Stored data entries
%%

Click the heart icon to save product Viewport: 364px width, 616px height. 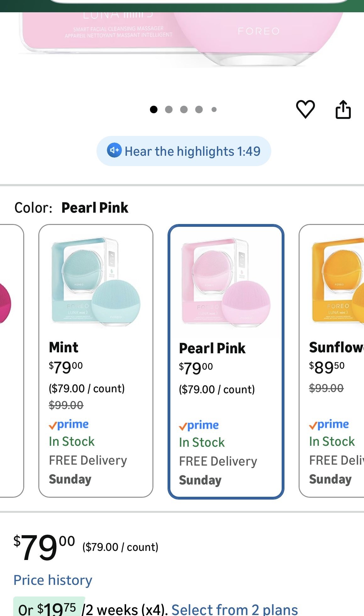pos(306,109)
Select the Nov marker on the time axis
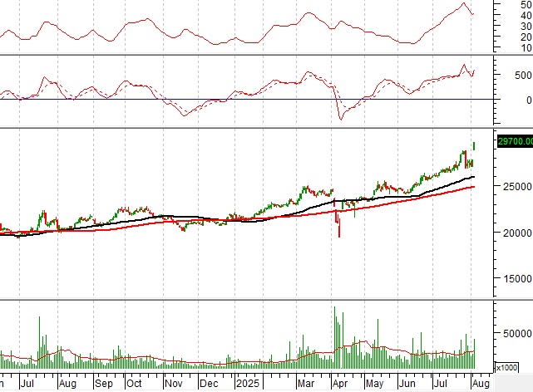 (173, 385)
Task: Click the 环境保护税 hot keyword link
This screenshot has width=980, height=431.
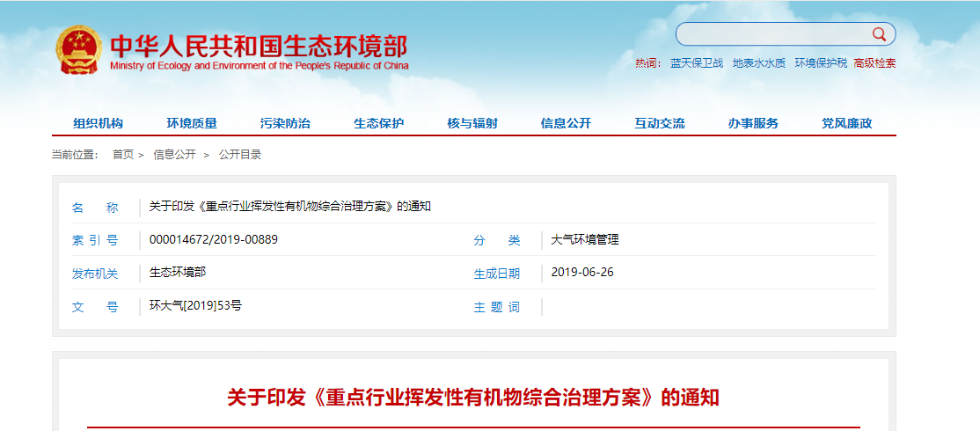Action: pos(821,63)
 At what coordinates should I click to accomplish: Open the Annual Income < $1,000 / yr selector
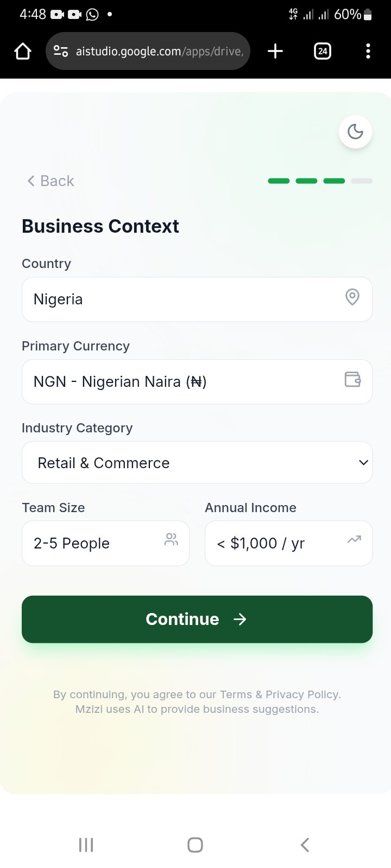point(288,543)
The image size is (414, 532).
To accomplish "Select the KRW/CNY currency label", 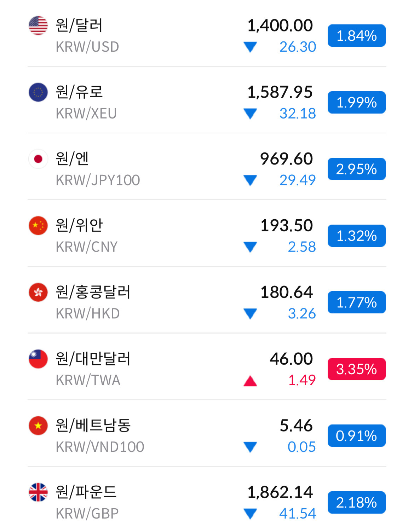I will pos(87,247).
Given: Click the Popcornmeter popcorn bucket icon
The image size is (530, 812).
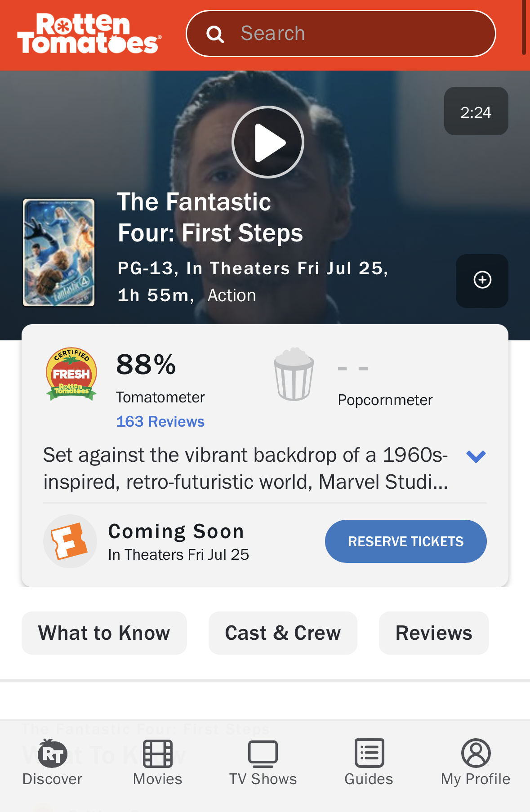Looking at the screenshot, I should coord(294,374).
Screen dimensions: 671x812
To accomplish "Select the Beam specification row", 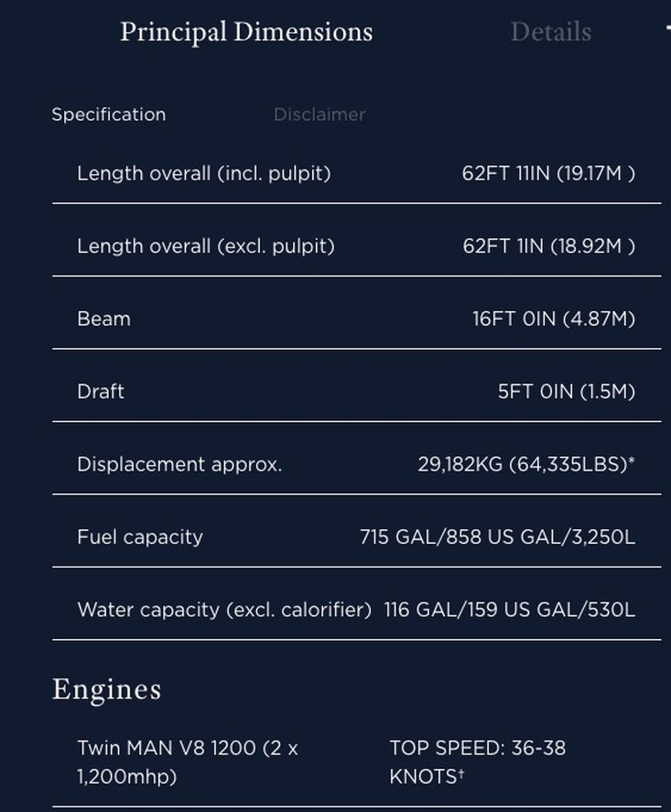I will point(357,319).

%%

Return exactly the lines that appear in the data above between the line containing "Task: Click the 环境保护税 hot keyword link" and the line containing "The image size is (414, 532).", both of which are included, and leave the pictures out.

Task: Click the 环境保护税 hot keyword link
This screenshot has width=980, height=431.
Action: pos(821,63)
 At what coordinates should I click to accomplish: Open the Annual Income < $1,000 / yr selector
point(288,543)
The image size is (414, 532).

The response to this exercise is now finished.